TEXT PASSAGE:
Content starts
Valerian, a dietary supplement and key ingredient in Valerin, sold retail by Wonder Labs, is an herb known mostly for its properties as a mild sedative and sleep aid used by many people dealing with nervous tension and insomnia issues. Valerian belongs to the Valerianaceae family and is a perennial plant native to Europe and Asia and known for an odor that many find unpleasant, per National Institutes of Health (NIH). Its distinctive smell aside, there is much else to like about this herb that has been found useful for a fairly wide range of health considerations. There is no consensus among scientists as to which active constituents of valerian are responsible for its healthful qualities, although it is believed that its beneficial activity is most likely a mix of interactions involving various ingredient compounds, per NIH. Valerian has been used as a medicinal herb dating back to at least the 2nd century, used in the 16th century to treat nervousness, trembling, headaches, and heart palpitations – and during World War II was even administered in England to help relieve the stress from air raids.
Valerian's History as an Herbal Sleep AidResearchers have found that valerian can not only enhance the quality of sleep while providing a longer sleep, it can do so without leaving the user in the morning feeling like he or she is still in a daze, not wanting to get out of bed, as is the case with some synthetic medications, per herbal-supplement-resource.com.
Valerian's Other UsesThis versatile herb, which also has been referred to as valerian root, tobacco root, garden heliotrope, and setewale capon's tail, among other references, has also shown promise in treating other health-related conditions. Potential users of the herb for medicinal purposes should always discuss its use with a physician or other healthcare professional before using it.
- Sleep aid. Valerian's sedative properties are apparently linked to its capacity to stimulate the inhibitory neurotransmitter gamma aminobutyric acid (GABA), which has a role in helping to regulate brain activity, per curejoy.com.
- Menstrual cramps. Valerian root in powder form used over an extended period of weeks has been shown to reduce the frequency and intensity of hot flashes in women who are menopausal. Valerian also appears to help relieve uterine cramps and pain thanks to the herb's antispasmodic effect.
- Anxiety. Valerian has been referred to as nature's valium for its ability to alleviate symptoms for people with generalized anxiety disorder (GAD), per curejoy.com. One cited pilot study of 36 volunteers with GAD suggested that the herb had an anxiolytic effect—that is, it reduced anxiety, which was attributed to the presence of compounds known as valepotriates.
- Stress. Per curejoy.com, study involving participants who were asked to perform a stress-inducing task found that use of valerian for a week produced a significant decrease in systolic blood pressure and heart rate when exposed to the same stressor.
- Improve Memory and Cognition. Valerian's effectiveness in this regard was discovered during a study that involved patients coming out of surgery.
- Attention Deficit Hyperactivity Disorder (ADHD). Valerian root has shown some success as an herbal remedy for both adults and children dealing with ADHD, as well as other childhood nervous disorders, per herbal-supplement-resource.com.
- Chronic digestive disorders. Valerian has been used for an assortment of such conditions, including stomach cramps, colic, diarrhea, and bloating.
- Obsessive-compulsive disorder. Per herbal-supplement-resource.com, a study found that valerian given daily over eight weeks to patients with obsessive-compulsive disorder – which involves persistent, uncontrollable obsessions and compulsive behaviors – produced meaningful improvements compared to the results of those given a placebo.
- Restless leg syndrome. Chalk it up to valerian's sedative and muscle-relaxant properties.
Content ends
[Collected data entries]
Content starts
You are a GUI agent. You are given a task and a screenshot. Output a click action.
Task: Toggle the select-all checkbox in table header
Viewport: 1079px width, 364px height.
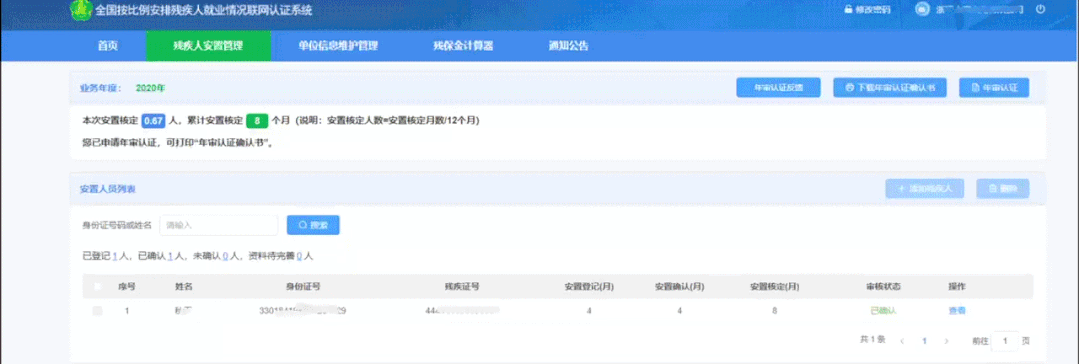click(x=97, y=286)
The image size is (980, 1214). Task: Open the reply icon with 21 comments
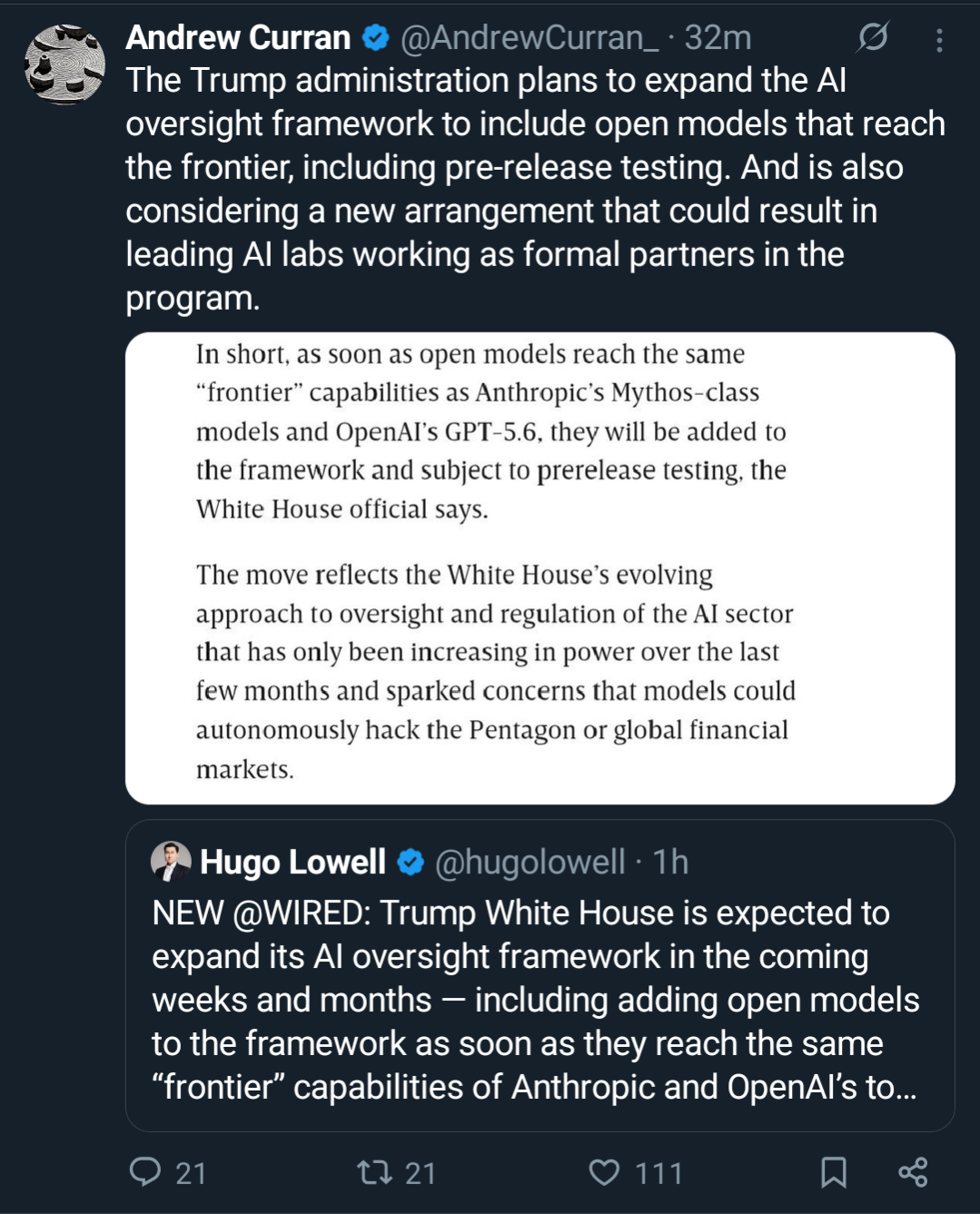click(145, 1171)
Content ends
ACTIVITY 1: In the valerian text, write out everything from "- Anxiety. Valerian" down to "known as valepotriates.", substituting "clinical trial" for "pilot study".
ACTIVITY 2: According to the valerian text, which plant family does valerian belong to?

YOUR SOLUTION 1:
- Anxiety. Valerian has been referred to as nature's valium for its ability to alleviate symptoms for people with generalized anxiety disorder (GAD), per curejoy.com. One cited clinical trial of 36 volunteers with GAD suggested that the herb had an anxiolytic effect—that is, it reduced anxiety, which was attributed to the presence of compounds known as valepotriates.

YOUR SOLUTION 2: The Valerianaceae family.